-------- Provided material

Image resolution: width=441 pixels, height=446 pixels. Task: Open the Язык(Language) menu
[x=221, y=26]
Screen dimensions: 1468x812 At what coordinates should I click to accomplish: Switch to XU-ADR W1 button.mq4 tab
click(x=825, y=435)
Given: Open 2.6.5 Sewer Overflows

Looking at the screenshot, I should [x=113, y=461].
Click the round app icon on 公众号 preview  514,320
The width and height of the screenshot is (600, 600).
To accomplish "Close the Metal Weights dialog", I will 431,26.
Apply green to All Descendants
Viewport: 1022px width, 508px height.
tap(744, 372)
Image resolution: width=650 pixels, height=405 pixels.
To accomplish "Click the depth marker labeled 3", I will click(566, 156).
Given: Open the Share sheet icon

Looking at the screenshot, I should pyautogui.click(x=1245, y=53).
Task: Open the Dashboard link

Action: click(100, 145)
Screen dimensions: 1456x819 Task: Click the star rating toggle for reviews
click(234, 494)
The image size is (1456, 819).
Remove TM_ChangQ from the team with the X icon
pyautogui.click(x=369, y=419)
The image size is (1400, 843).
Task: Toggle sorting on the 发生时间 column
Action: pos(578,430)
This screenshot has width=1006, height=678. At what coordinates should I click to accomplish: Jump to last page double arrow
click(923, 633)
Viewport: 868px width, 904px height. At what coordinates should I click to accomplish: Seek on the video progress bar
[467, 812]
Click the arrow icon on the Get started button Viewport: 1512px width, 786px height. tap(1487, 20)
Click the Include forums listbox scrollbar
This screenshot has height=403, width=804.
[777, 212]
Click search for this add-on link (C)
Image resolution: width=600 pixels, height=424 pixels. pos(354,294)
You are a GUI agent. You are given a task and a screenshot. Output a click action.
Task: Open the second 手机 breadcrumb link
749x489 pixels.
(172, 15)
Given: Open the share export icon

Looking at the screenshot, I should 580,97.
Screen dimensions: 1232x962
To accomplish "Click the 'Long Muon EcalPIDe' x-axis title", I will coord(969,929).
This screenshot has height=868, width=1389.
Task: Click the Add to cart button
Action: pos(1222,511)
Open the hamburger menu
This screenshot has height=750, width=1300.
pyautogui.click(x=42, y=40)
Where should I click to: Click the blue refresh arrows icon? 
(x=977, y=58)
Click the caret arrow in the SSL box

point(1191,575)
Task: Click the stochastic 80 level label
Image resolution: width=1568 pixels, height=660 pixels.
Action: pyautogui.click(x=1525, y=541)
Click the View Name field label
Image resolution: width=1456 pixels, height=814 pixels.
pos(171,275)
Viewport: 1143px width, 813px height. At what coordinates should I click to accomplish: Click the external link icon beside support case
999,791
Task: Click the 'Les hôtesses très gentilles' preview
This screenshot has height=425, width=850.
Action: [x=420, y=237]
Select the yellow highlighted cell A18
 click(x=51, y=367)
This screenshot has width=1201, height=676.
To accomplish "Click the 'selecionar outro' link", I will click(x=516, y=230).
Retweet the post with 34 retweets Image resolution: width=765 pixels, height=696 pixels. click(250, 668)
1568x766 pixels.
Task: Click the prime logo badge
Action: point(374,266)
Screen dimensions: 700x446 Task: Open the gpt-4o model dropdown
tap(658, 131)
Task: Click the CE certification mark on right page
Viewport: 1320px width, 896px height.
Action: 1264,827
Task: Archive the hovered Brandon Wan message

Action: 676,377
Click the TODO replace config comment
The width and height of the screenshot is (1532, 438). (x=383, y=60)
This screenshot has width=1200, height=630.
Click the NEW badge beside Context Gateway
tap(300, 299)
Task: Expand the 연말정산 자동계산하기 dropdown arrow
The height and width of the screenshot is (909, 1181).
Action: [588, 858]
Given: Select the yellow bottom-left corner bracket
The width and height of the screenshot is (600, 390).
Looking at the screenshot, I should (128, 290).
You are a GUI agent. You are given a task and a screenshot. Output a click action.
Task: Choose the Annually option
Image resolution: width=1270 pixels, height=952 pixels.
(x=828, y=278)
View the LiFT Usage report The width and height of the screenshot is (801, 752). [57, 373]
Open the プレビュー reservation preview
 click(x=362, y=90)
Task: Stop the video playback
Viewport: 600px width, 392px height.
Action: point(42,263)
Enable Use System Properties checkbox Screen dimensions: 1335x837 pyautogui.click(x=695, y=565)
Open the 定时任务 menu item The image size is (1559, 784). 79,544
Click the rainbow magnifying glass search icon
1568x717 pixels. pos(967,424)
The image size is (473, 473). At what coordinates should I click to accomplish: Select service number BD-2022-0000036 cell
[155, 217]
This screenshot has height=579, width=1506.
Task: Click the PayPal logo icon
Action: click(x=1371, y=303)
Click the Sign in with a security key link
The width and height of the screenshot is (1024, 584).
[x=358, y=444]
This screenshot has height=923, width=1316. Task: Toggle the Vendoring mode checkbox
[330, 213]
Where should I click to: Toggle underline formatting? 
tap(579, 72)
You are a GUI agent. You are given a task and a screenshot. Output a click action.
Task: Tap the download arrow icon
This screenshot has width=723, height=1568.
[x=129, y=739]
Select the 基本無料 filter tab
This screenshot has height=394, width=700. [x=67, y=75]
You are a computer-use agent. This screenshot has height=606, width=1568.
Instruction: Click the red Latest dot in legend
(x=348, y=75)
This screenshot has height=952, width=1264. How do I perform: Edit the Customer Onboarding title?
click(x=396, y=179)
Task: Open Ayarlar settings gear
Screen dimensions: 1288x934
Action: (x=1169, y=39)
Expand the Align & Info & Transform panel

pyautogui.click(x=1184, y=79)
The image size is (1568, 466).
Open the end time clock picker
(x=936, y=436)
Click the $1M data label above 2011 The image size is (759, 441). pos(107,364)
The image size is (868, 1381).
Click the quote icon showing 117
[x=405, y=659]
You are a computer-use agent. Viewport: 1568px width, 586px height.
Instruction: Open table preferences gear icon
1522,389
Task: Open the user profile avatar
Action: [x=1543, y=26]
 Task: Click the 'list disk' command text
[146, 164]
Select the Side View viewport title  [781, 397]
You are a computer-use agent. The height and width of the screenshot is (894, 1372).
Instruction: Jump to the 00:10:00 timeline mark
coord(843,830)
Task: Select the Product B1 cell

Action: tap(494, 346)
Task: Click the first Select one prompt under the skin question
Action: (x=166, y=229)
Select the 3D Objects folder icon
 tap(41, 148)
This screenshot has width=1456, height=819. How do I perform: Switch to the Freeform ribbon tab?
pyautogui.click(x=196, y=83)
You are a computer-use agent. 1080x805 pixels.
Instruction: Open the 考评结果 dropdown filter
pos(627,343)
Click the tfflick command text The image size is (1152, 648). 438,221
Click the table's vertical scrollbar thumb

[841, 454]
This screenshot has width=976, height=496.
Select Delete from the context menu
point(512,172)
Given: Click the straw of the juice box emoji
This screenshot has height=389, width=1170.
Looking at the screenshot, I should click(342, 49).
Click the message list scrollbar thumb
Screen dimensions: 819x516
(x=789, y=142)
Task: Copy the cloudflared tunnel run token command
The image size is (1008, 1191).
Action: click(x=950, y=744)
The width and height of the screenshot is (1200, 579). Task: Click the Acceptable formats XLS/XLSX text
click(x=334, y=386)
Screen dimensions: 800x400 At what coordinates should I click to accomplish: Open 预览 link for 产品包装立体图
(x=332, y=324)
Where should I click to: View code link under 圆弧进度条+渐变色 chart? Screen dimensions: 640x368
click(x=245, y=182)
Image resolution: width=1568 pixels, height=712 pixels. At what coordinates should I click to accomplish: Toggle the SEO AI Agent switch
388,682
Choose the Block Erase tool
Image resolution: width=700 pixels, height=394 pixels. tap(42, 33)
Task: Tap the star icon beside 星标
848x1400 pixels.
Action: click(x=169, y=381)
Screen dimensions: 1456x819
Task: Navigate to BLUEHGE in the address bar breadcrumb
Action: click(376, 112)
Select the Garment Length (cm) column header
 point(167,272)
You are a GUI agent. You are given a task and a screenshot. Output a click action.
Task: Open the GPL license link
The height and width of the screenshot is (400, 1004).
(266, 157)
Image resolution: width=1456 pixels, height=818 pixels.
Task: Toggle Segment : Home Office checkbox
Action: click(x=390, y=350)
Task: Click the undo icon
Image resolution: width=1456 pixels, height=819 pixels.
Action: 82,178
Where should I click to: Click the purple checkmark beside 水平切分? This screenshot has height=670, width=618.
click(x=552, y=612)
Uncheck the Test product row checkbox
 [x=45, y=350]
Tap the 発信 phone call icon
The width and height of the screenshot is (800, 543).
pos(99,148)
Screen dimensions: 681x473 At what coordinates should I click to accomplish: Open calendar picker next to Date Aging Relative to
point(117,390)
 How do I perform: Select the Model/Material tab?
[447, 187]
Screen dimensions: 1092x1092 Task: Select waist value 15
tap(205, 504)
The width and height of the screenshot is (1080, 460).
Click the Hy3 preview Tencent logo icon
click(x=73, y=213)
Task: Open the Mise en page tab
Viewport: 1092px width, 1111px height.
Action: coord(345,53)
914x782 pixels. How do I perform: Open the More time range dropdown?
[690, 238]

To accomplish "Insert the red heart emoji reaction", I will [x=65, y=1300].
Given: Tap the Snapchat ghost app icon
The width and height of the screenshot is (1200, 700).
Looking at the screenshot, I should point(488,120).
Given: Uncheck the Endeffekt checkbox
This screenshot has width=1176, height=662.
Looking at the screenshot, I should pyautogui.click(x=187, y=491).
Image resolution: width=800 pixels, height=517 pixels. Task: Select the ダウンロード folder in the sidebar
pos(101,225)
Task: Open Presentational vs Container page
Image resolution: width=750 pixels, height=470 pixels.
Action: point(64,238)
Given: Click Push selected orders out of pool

----------------

## What is asked
Copy verbatim the lines of the material from the line containing "Image resolution: width=800" through the final line of the material, both included.

## Task result
Image resolution: width=800 pixels, height=517 pixels. Task: Select the ダウンロード folder in the sidebar
pos(101,225)
Task: Open Presentational vs Container page
Image resolution: width=750 pixels, height=470 pixels.
Action: point(64,238)
Given: Click Push selected orders out of pool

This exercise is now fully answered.